* Task prompt
Retype the entries below word for word, starting at the line that contains "at (173, 464)." and ending at the line that contains "center [24, 670].".

* Dataset entries
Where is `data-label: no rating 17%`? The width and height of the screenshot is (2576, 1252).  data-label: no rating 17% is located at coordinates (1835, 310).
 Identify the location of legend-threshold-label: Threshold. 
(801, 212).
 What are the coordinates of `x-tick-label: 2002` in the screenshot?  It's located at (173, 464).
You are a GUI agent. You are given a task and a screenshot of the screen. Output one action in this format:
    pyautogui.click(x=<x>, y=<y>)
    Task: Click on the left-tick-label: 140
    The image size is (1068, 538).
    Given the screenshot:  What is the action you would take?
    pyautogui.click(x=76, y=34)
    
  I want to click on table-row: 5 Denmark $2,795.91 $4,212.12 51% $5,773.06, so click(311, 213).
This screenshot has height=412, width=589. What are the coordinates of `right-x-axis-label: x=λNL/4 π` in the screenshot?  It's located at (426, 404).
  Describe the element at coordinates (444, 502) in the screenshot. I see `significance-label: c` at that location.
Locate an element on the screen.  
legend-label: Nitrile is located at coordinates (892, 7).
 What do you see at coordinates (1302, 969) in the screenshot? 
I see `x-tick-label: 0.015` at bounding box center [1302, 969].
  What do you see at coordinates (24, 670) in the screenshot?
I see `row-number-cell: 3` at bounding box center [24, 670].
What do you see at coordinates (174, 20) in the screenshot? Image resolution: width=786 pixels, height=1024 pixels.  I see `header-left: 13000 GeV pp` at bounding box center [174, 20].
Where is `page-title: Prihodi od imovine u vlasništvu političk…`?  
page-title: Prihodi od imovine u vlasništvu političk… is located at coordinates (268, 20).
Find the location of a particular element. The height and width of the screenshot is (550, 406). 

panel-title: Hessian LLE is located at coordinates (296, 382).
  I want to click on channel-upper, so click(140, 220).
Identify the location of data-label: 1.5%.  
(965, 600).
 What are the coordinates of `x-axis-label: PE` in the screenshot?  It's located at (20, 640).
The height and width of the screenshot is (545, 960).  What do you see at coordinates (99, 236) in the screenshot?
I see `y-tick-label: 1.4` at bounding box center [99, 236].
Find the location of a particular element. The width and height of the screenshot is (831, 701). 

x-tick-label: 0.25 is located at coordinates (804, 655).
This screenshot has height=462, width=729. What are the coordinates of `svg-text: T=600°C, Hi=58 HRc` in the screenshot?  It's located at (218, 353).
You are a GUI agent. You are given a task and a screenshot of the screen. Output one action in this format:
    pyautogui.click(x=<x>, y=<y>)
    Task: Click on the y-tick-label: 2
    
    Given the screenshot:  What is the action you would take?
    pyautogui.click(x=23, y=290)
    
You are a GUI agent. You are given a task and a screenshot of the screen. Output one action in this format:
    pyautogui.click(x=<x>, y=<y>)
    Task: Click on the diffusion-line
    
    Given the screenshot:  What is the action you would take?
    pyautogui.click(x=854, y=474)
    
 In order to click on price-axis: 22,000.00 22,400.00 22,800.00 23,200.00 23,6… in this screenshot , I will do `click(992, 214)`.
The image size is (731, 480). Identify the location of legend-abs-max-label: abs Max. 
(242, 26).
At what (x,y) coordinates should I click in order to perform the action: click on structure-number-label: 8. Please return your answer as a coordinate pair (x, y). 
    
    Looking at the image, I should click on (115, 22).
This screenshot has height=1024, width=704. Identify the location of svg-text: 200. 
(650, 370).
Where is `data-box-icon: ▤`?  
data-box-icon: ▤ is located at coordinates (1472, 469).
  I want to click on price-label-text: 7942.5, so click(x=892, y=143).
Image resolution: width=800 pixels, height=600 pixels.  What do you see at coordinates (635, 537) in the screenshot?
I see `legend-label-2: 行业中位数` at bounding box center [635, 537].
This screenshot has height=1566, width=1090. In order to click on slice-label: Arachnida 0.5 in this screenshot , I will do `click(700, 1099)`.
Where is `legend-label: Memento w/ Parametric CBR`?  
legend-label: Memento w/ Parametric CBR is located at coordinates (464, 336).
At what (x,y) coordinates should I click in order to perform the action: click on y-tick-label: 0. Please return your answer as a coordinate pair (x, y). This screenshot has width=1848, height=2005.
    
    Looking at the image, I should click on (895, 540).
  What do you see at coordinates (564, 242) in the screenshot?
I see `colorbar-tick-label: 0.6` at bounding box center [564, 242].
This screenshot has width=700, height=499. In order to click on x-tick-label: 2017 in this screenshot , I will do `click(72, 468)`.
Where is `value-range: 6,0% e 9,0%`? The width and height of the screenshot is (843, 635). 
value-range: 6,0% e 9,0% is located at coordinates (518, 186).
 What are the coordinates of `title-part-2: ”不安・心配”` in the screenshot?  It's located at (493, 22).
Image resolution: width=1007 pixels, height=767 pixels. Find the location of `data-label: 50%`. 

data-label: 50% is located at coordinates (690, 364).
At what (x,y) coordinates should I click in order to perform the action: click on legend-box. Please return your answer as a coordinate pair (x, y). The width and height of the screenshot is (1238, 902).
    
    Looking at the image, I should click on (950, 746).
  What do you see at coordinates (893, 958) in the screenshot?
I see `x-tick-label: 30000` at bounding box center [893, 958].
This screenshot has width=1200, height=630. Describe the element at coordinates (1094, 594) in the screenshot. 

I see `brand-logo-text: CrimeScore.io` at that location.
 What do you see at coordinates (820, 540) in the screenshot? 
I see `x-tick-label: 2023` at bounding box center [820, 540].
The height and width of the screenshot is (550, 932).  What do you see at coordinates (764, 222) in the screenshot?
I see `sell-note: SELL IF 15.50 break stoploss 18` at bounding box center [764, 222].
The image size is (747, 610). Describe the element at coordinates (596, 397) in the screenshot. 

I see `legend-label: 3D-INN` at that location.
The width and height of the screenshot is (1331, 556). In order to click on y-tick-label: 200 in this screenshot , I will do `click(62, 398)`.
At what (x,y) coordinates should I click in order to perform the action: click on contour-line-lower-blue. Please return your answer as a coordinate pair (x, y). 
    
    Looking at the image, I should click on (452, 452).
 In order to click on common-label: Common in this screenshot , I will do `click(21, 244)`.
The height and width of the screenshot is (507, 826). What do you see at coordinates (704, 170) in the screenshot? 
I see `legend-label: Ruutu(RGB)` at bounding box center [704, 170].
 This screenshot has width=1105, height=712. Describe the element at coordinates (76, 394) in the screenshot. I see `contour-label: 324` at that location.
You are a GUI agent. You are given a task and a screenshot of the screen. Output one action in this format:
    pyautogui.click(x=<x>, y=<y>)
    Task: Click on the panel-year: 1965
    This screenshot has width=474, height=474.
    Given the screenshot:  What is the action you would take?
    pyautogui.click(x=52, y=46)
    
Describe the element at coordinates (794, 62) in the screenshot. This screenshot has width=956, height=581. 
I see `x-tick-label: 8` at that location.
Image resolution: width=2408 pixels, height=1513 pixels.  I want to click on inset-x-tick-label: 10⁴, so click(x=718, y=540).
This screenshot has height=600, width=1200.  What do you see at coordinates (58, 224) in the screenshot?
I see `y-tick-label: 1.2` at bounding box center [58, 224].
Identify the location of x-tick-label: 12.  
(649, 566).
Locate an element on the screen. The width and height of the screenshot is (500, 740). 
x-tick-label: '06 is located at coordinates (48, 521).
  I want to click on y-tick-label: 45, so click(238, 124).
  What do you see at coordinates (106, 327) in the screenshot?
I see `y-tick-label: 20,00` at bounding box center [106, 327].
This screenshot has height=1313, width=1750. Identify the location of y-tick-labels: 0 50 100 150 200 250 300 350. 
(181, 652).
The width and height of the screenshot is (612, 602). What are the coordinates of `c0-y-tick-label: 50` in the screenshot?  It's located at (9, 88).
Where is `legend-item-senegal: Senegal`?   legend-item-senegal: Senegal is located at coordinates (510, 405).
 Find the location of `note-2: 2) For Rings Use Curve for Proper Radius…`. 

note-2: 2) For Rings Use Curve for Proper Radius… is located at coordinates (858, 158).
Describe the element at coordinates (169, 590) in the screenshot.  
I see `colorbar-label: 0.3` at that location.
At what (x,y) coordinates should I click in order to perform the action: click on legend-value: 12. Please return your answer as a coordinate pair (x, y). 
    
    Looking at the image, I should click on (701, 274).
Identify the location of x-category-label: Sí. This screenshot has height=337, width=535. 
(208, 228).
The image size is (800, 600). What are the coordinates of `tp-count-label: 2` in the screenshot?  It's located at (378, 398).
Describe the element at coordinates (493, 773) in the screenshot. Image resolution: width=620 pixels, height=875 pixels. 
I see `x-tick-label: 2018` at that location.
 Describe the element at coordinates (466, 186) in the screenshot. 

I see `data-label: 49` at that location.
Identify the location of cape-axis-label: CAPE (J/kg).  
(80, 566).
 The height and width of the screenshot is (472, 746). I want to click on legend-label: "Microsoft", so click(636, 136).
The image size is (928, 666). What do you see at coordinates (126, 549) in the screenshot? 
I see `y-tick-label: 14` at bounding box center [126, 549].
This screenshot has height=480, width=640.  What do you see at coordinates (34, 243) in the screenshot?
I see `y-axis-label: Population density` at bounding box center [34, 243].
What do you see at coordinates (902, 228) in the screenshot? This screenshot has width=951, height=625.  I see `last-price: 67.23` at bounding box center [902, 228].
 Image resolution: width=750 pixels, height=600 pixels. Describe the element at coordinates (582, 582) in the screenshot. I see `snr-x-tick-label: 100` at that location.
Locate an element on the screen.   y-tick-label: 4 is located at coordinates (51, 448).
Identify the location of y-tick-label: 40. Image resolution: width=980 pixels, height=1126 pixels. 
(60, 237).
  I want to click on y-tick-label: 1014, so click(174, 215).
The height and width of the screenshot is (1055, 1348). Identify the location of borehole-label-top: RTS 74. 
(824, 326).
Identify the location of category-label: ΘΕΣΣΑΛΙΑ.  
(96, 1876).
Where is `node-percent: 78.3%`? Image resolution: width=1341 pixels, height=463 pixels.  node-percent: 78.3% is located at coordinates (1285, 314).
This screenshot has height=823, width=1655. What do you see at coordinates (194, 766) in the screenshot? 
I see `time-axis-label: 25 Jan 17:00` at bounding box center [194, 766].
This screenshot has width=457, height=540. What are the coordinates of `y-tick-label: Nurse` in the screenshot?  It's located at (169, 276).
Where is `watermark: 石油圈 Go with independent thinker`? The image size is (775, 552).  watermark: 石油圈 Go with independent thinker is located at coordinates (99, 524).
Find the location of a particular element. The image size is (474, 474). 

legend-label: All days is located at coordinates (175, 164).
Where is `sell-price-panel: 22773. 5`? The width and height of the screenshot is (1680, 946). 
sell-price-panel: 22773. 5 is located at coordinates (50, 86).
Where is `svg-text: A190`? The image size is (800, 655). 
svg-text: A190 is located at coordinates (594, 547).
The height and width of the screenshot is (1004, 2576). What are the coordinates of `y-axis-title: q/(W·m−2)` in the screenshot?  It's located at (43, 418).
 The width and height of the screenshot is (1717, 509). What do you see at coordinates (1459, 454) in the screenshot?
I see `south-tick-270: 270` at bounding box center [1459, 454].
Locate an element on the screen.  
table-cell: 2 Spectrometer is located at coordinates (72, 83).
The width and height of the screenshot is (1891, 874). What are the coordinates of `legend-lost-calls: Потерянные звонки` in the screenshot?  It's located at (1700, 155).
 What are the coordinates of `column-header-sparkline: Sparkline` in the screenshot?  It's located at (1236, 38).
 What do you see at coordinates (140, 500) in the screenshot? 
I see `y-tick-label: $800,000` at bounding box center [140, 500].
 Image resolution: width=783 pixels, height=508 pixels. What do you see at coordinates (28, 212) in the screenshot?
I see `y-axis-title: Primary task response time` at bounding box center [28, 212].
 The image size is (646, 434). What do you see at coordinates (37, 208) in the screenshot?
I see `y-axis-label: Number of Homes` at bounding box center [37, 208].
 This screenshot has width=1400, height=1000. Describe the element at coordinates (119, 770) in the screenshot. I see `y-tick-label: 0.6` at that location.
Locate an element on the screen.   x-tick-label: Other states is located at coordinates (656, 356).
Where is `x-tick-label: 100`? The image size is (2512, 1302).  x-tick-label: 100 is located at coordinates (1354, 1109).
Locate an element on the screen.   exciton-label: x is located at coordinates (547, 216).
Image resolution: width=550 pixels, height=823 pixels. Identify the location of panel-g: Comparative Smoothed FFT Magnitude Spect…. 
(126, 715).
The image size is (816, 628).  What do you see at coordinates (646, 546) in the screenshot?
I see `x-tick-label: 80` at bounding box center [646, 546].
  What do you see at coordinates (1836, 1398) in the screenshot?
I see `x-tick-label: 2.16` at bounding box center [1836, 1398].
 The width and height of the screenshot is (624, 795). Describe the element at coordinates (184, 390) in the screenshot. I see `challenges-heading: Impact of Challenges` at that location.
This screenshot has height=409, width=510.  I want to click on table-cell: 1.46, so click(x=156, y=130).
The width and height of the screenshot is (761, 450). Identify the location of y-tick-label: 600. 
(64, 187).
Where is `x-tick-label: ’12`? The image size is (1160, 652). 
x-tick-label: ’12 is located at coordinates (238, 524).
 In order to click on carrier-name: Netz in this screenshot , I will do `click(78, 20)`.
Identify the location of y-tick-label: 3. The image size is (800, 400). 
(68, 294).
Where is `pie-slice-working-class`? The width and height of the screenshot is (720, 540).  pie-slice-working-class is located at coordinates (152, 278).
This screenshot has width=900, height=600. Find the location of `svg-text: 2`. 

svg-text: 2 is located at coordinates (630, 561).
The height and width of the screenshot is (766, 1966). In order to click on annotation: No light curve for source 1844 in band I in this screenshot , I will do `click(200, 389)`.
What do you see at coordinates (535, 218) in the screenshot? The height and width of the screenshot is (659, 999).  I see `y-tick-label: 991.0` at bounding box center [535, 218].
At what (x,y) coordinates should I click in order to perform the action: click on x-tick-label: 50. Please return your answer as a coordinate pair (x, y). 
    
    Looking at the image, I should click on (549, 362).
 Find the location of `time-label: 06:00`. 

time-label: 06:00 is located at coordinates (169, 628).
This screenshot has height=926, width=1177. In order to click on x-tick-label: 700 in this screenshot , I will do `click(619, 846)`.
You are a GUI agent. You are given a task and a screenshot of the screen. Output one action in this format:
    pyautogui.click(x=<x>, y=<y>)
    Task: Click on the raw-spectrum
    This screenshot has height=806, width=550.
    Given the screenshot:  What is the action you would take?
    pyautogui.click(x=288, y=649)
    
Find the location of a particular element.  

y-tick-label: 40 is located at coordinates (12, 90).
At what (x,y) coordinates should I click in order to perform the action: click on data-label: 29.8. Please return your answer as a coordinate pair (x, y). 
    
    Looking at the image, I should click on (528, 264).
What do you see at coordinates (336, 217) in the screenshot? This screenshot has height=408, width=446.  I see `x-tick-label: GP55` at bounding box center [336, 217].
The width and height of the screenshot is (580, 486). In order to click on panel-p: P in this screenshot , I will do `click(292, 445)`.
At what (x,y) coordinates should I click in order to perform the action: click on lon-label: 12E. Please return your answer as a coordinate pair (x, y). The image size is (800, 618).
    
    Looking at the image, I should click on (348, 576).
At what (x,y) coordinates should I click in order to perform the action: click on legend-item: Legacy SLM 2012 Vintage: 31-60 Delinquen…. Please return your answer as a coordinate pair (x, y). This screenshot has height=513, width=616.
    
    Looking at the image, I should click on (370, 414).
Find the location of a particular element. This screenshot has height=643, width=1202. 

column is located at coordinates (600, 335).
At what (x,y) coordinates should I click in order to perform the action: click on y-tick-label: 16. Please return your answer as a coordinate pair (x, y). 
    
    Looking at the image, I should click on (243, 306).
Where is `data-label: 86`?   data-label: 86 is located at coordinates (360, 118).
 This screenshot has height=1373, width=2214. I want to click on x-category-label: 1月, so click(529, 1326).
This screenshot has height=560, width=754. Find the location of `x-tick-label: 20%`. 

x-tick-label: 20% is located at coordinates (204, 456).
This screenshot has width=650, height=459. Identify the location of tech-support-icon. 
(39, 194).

* Completed exercise
 What are the coordinates of `x-tick-label: 2002` in the screenshot?  It's located at (173, 464).
You are a GUI agent. You are given a task and a screenshot of the screen. Output one action in this format:
    pyautogui.click(x=<x>, y=<y>)
    Task: Click on the left-tick-label: 140
    The image size is (1068, 538).
    Given the screenshot:  What is the action you would take?
    pyautogui.click(x=76, y=34)
    
  I want to click on table-row: 5 Denmark $2,795.91 $4,212.12 51% $5,773.06, so click(311, 213).
This screenshot has height=412, width=589. What are the coordinates of `right-x-axis-label: x=λNL/4 π` in the screenshot?  It's located at (426, 404).
  Describe the element at coordinates (444, 502) in the screenshot. I see `significance-label: c` at that location.
Locate an element on the screen.  
legend-label: Nitrile is located at coordinates (892, 7).
 What do you see at coordinates (1302, 969) in the screenshot? 
I see `x-tick-label: 0.015` at bounding box center [1302, 969].
  What do you see at coordinates (24, 670) in the screenshot?
I see `row-number-cell: 3` at bounding box center [24, 670].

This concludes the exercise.